When you walk into Danne Debacker’s house, you might think, “this man is compulsively creative”.
Danne and his "Cube Eater" |
For example, he replaced the door to his studio with one that looks like the opening of a submarine. He invents wacky games like the “cube eater.” It’s a cube with a big toothy mouth. Kids toss numbered cubes into the mouth and learn how to add. When he turned nine his birthday present was a series of traditional Japanese watercolors lessons. He has homemade trains and guitars all over his house.
His paintings, featured in the “Old West, New West” exhibit at the Karen Wray Fine Art Gallery maintain this sense of fun. He calls them “landscape stories.” Titles like Jemez Mountain Brook Shark and Vision of Victory hint at the narrative in the painting. He makes his own frames, because it saves him time and money and adds value and character to the paintings.
A lot of Debacker’s art is commercial – logos and website design. But he also has a knack for accidentally making things that people feel compelled to buy.

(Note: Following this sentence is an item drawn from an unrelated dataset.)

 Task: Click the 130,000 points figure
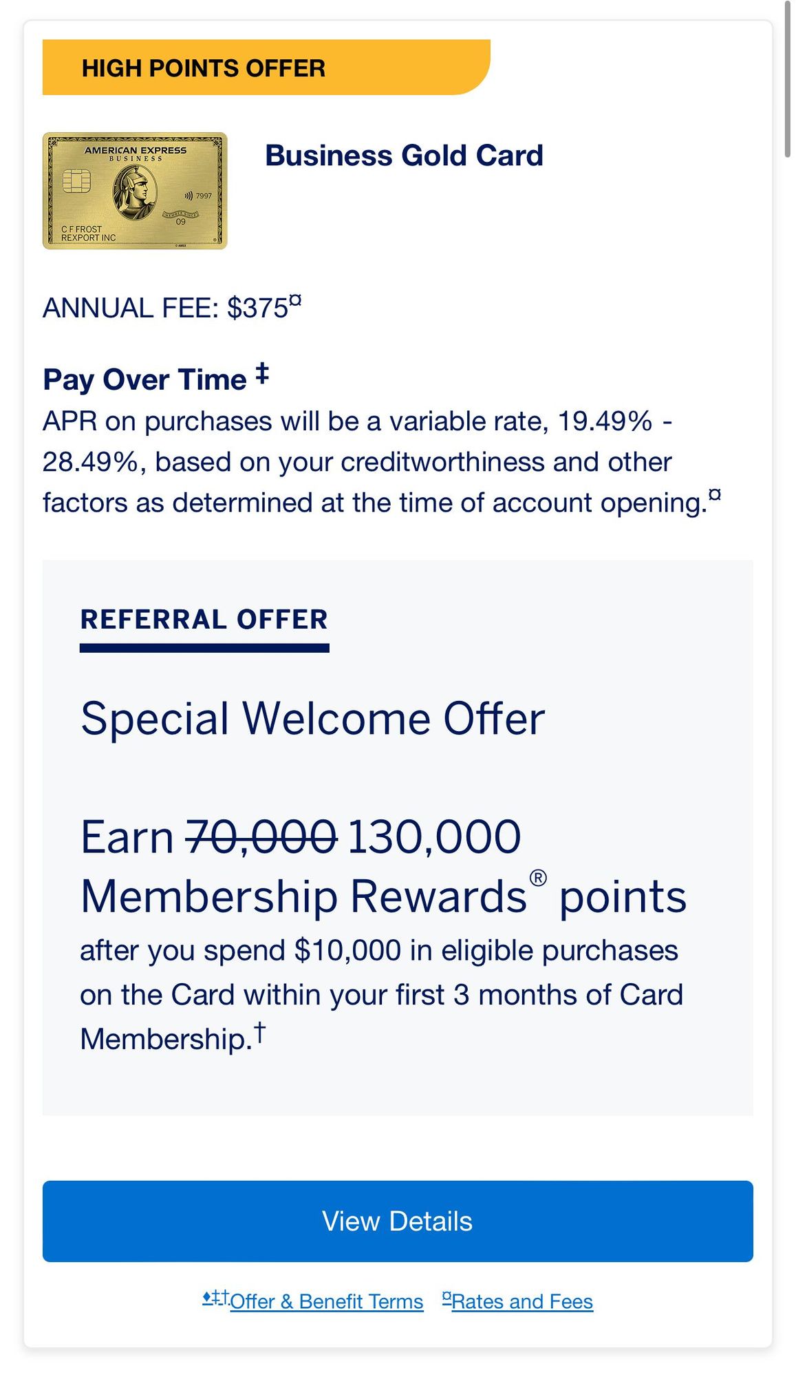pos(434,837)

In the seventies, he moved to New Hampshire to help his stepfather who had just had a heart attack. They were hanging sheetrock in a building that used to be a hardware store, and he was annoyed because people were looking into the windows at them all the time.
His solution? He built a model train set with foam to put in the window as a Christmas decoration. That way people wouldn’t look at them while they worked.

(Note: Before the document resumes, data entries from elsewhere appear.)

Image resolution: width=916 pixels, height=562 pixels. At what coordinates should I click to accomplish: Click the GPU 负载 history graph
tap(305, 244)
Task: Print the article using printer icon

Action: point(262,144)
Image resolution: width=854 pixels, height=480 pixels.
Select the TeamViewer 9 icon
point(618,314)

It was a small town and his train set was a big hit. People kept stopping to look at it and it was on the front page of the paper. He wondered if he could sell it.

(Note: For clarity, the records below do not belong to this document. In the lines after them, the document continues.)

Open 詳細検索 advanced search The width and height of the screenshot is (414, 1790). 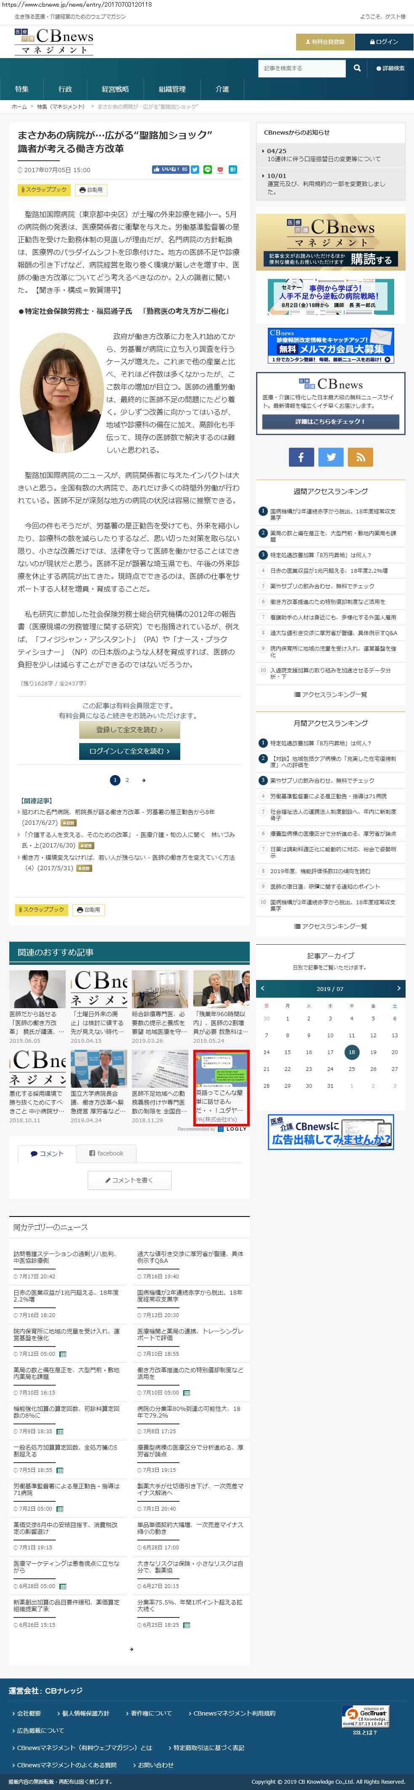390,69
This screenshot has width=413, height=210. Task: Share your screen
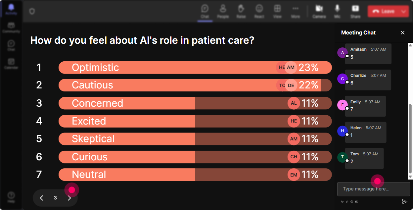pyautogui.click(x=355, y=11)
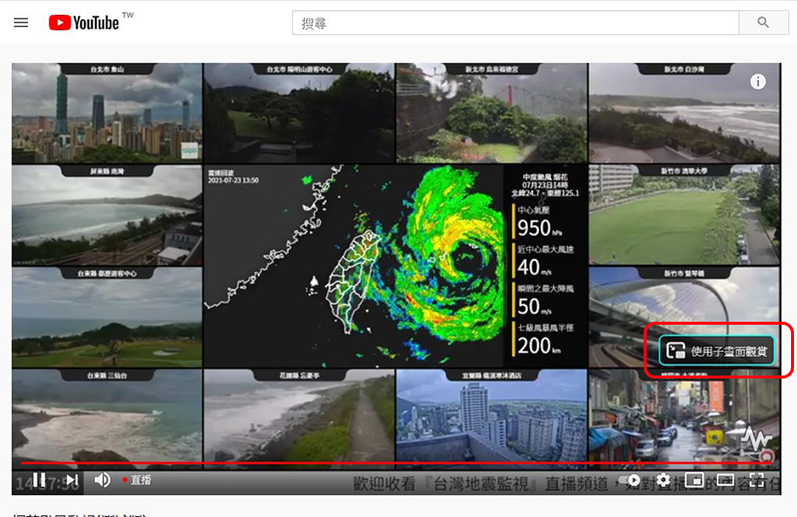
Task: Toggle the autoplay switch
Action: click(631, 480)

He was just reaching into the window to put a $500 price tag up when a guy, jogging by, knocked on the window and said, “Can I write you a check right now?”
When he showed the check to his wife and she told him to make more train sets!
He had to. The jogger went home to get his car and DeBacker left the price tag in the window. Within hours six people were ready to buy a train set.
In his current home he needed a place to put his lawnmower, so rather than build a regular shed, he built a plywood train caboose and painted it green. As soon as he was finished, a guy screeched to a halt in front of his house and said, “That is the coolest thing I’ve ever seen. How much is it?”
Even though he just needed a place to put his lawnmower he ended up selling three train sheds for $1,500 apiece.
He’s always been creative, but he argues that creativity isn’t something that you’re born with. “Being able to create art is not a matter of talent,” he said. “It’s something that you learn to do.”
Meet Danne DeBacker at the opening reception for “Old West, New West,” from 5-7 PM on Friday, April 29 at the Karen Wray Fine Art Gallery, 2101 Trinity Drive, Suite B-2. His paintings will be on exhibit, along with the work of Tim Althauser, Cindy Valdez, Kathy Hjeresen and Connie Pacheco. 2101 Trinity Drive, Suite B-2.